**EXERCISE GOAL**
Going through the data below, please show each line containing the string "agent".

= Beginning of Section =

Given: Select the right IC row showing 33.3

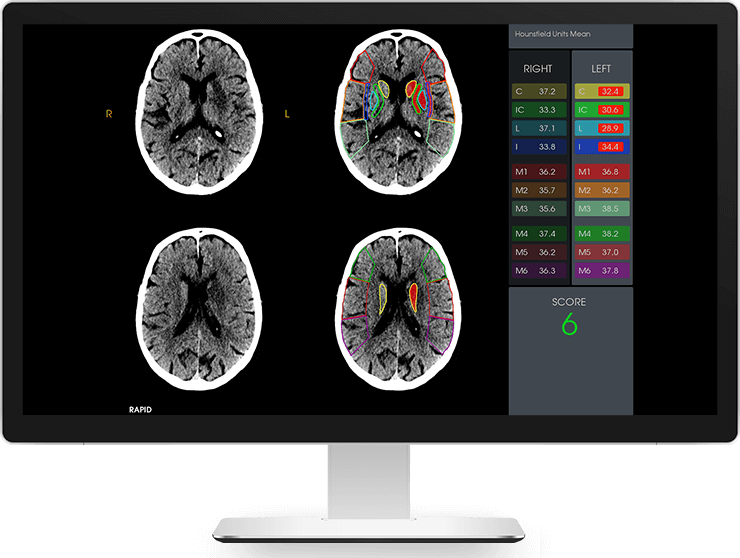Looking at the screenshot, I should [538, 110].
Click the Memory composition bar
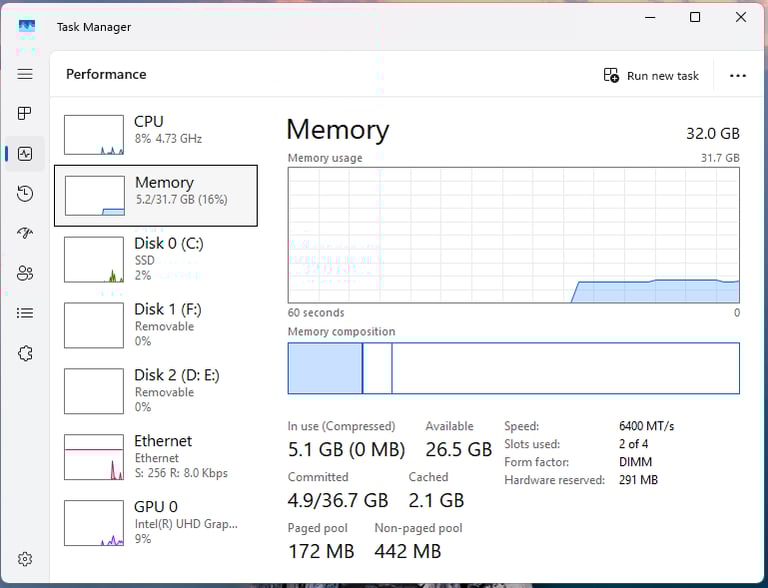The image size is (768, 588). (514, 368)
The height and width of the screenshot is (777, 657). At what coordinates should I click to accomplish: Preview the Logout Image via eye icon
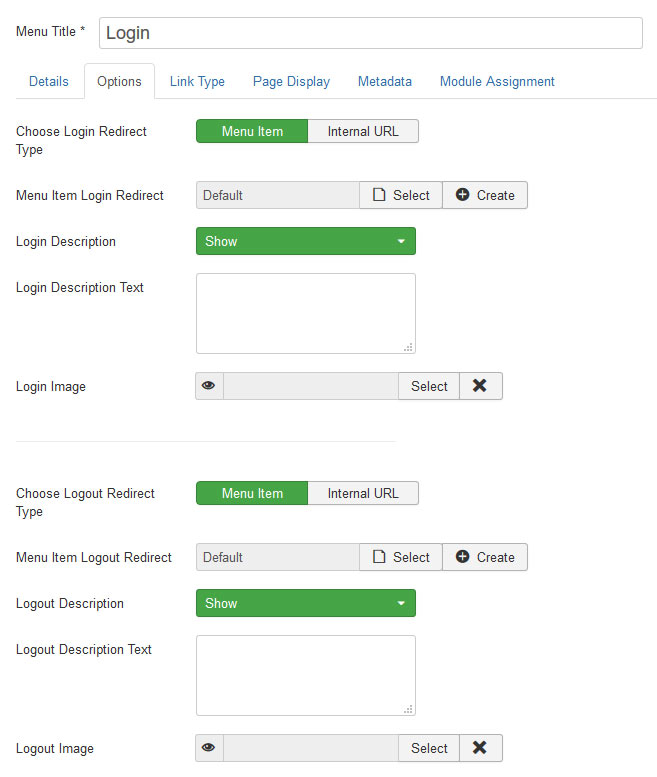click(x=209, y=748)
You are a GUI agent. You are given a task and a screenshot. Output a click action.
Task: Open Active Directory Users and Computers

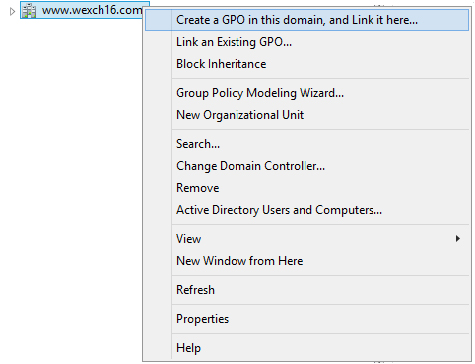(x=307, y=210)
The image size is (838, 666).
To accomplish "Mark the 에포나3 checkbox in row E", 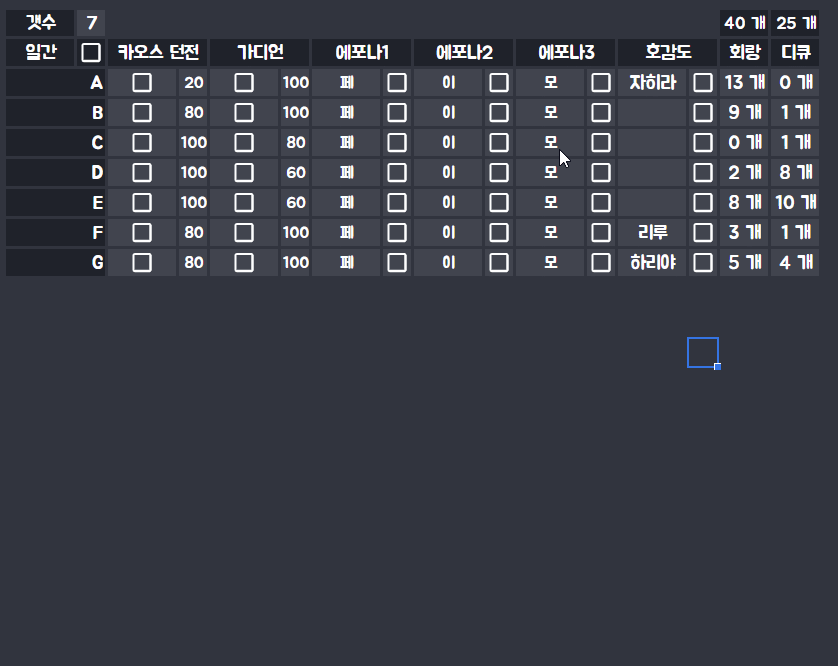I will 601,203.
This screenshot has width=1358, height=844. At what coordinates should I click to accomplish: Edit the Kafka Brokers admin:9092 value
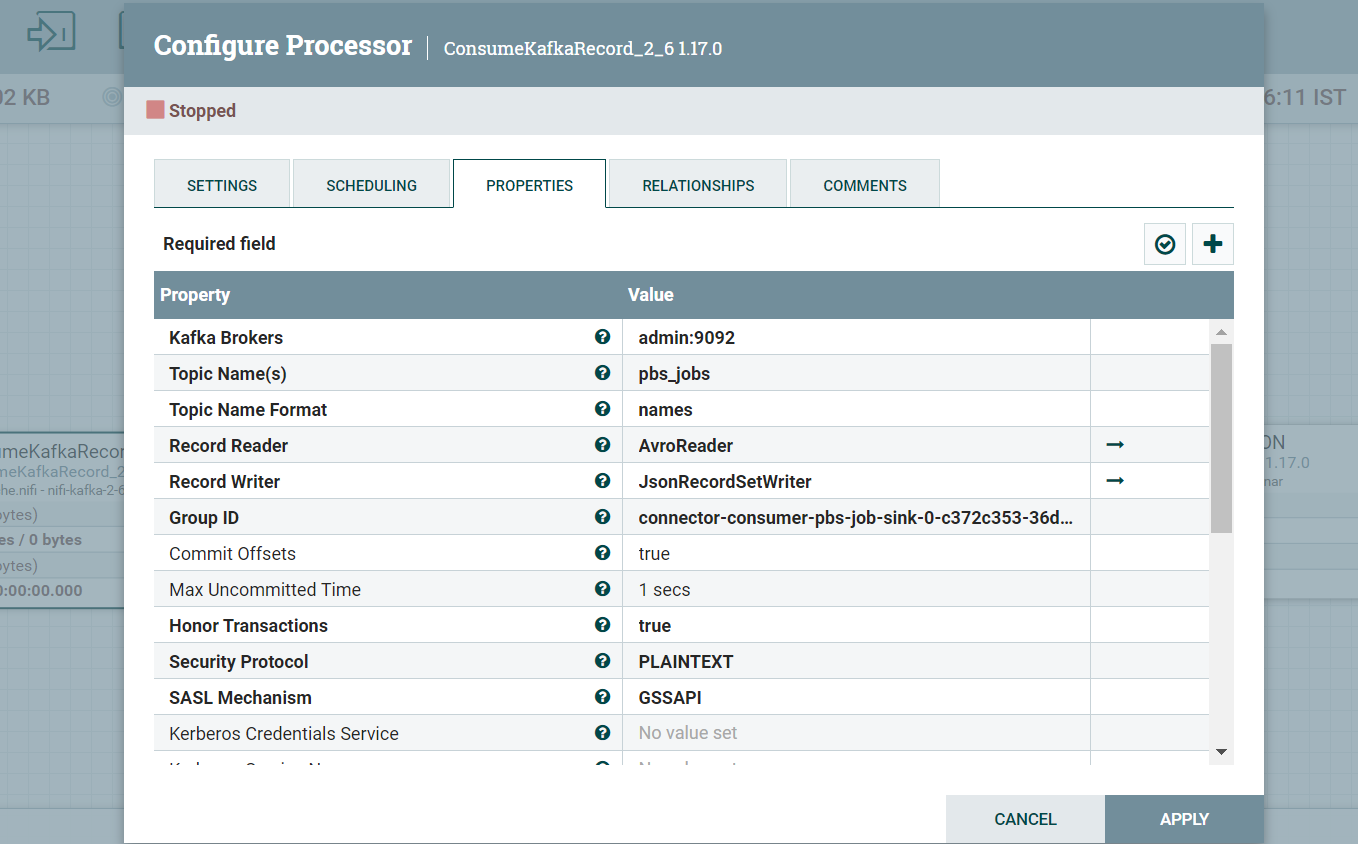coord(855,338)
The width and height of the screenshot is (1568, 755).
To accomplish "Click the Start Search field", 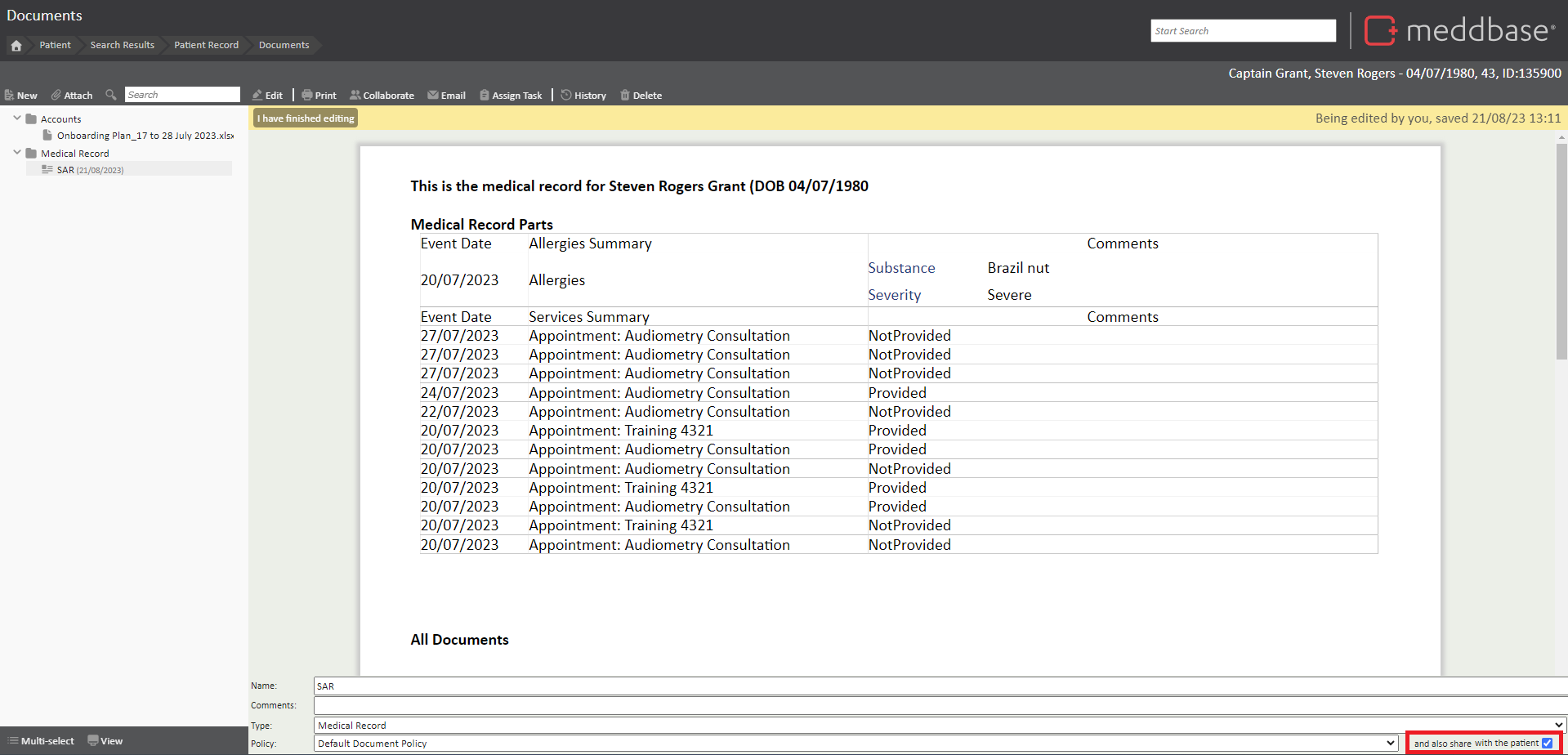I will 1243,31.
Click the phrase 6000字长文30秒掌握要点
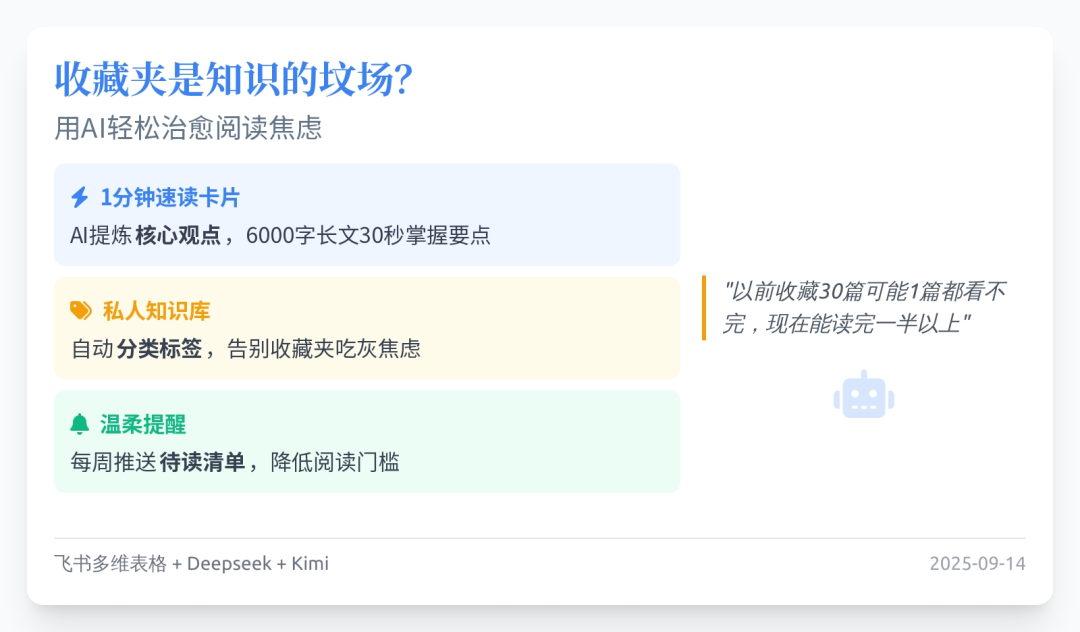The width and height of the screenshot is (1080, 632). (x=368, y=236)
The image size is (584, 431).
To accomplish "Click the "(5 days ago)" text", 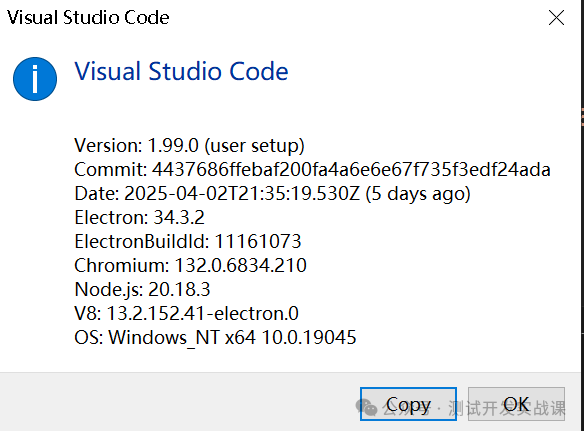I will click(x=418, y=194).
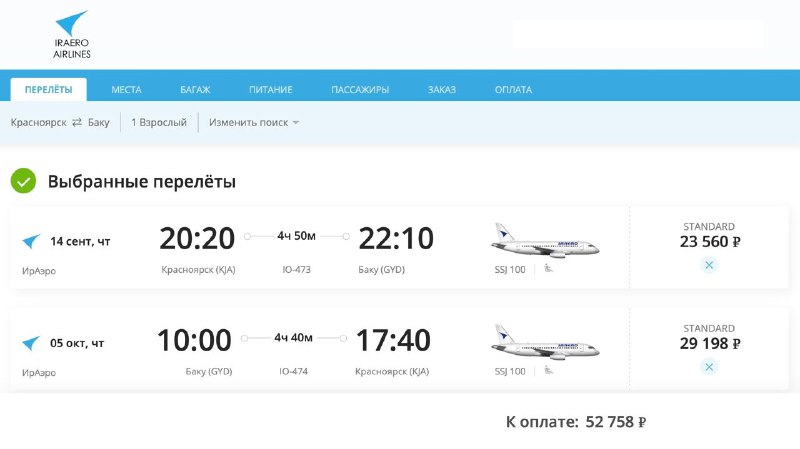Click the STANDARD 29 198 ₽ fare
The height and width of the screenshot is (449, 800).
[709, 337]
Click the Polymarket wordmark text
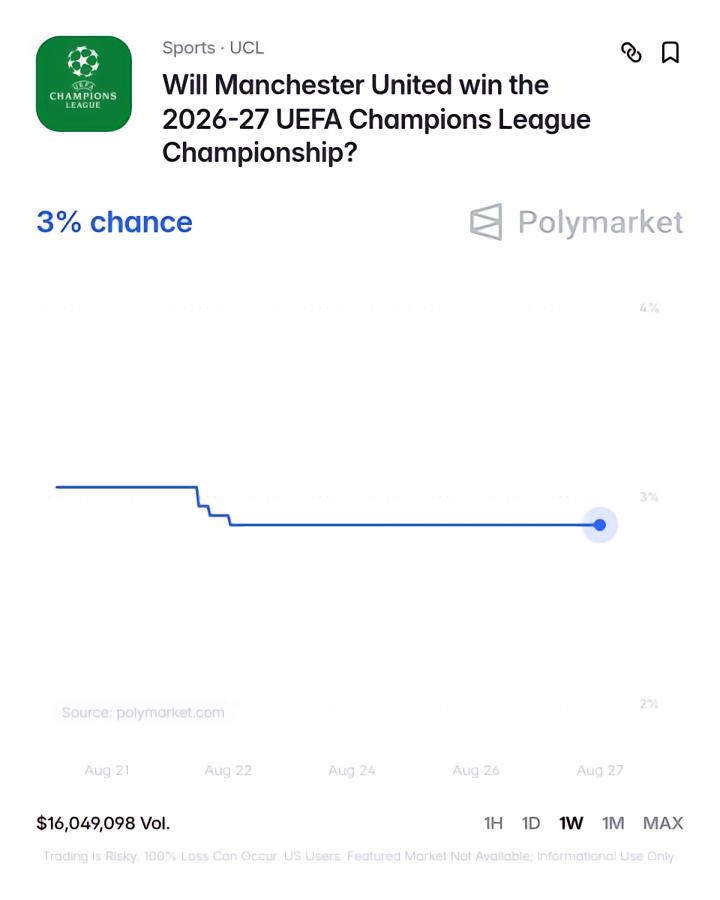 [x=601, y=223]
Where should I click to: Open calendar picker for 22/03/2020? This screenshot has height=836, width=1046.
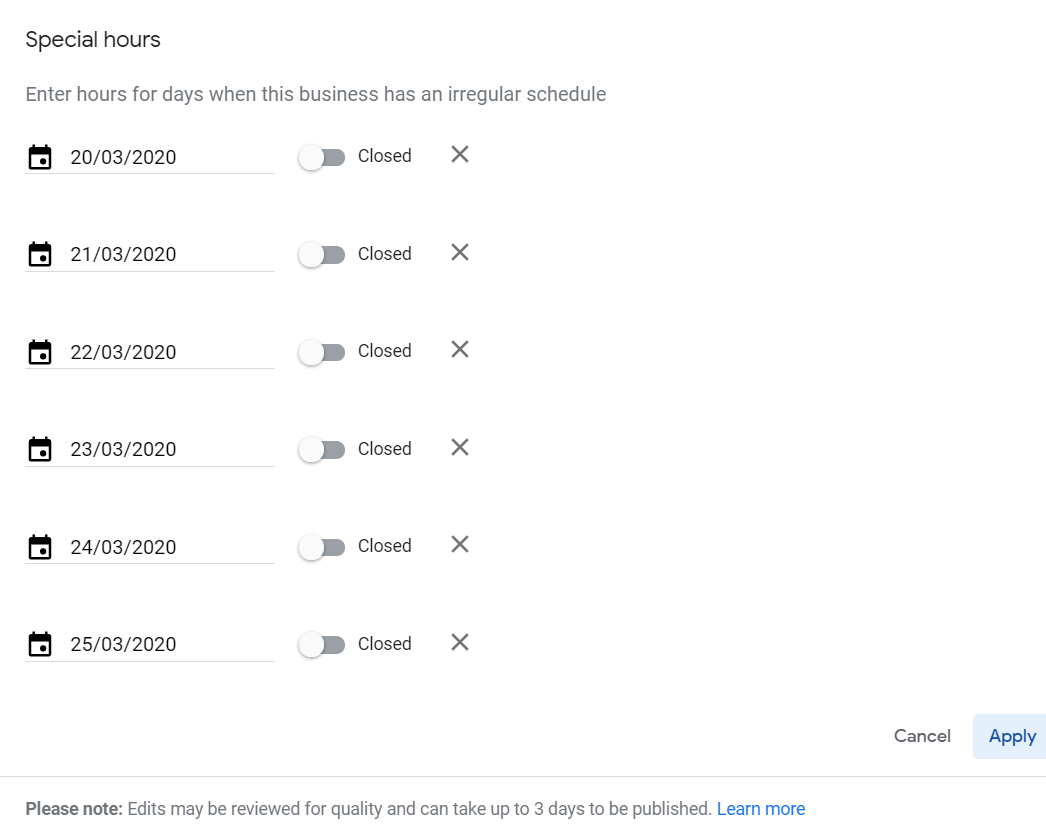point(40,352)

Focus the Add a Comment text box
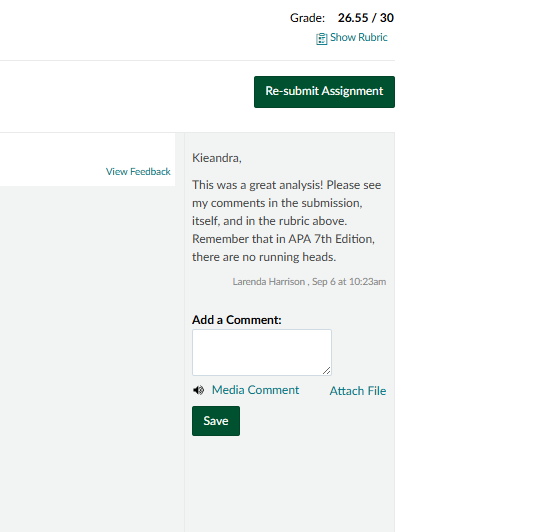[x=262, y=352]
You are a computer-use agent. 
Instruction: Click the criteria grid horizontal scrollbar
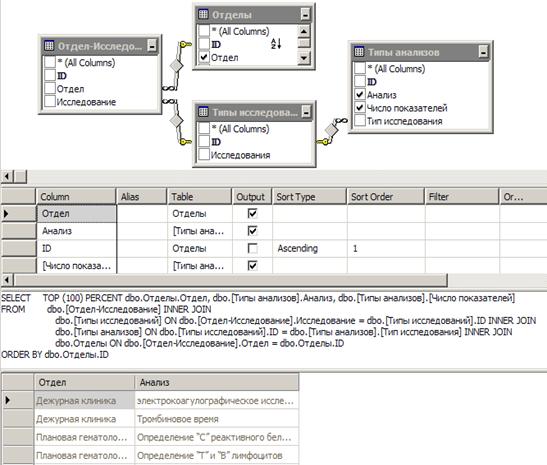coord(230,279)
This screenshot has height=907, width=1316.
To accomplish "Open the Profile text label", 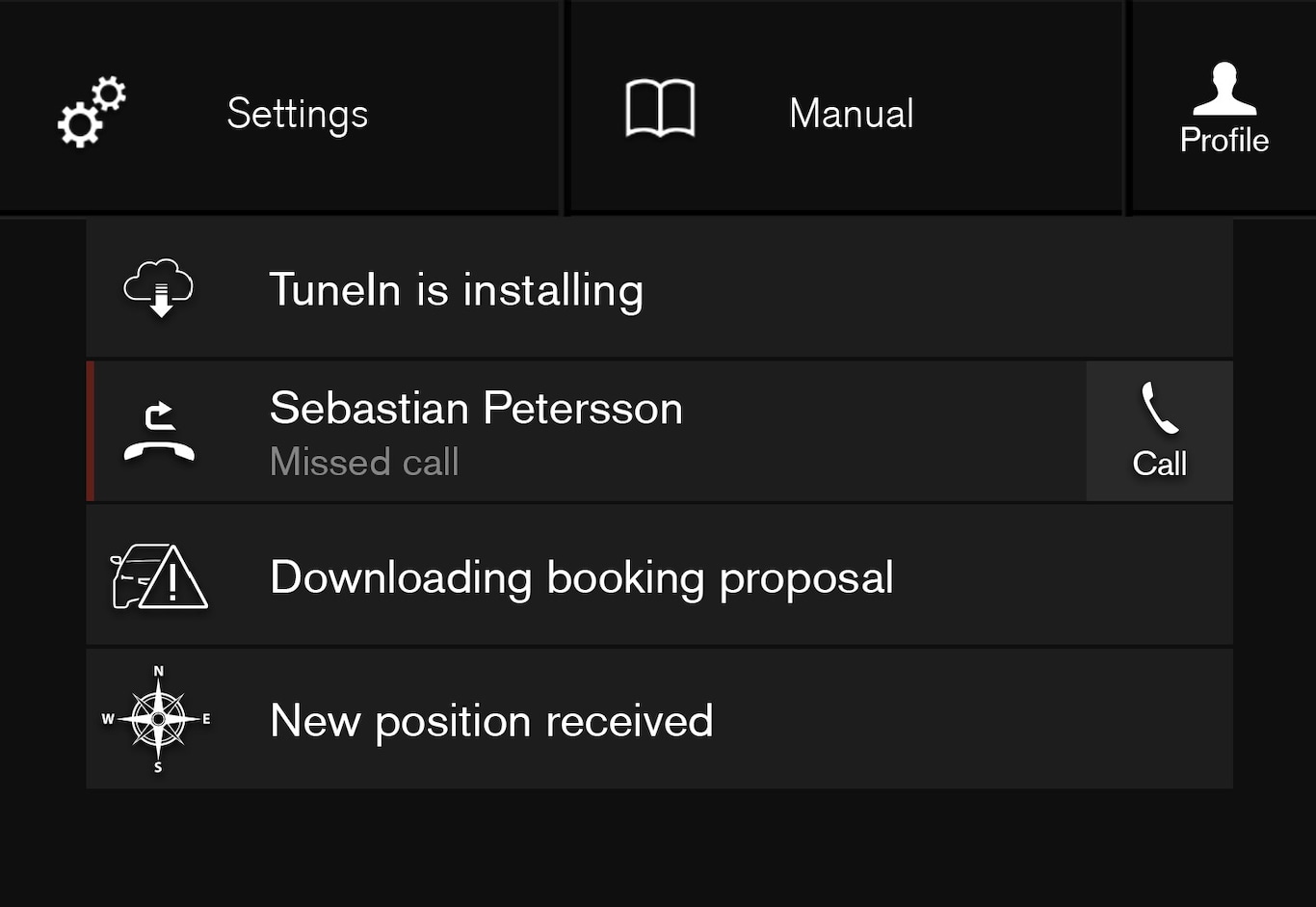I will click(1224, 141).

= End of Section =

**RESPONSE AREA**
You are a GUI agent. You are given a task and a screenshot. Output a click action.
You are a computer-use agent. 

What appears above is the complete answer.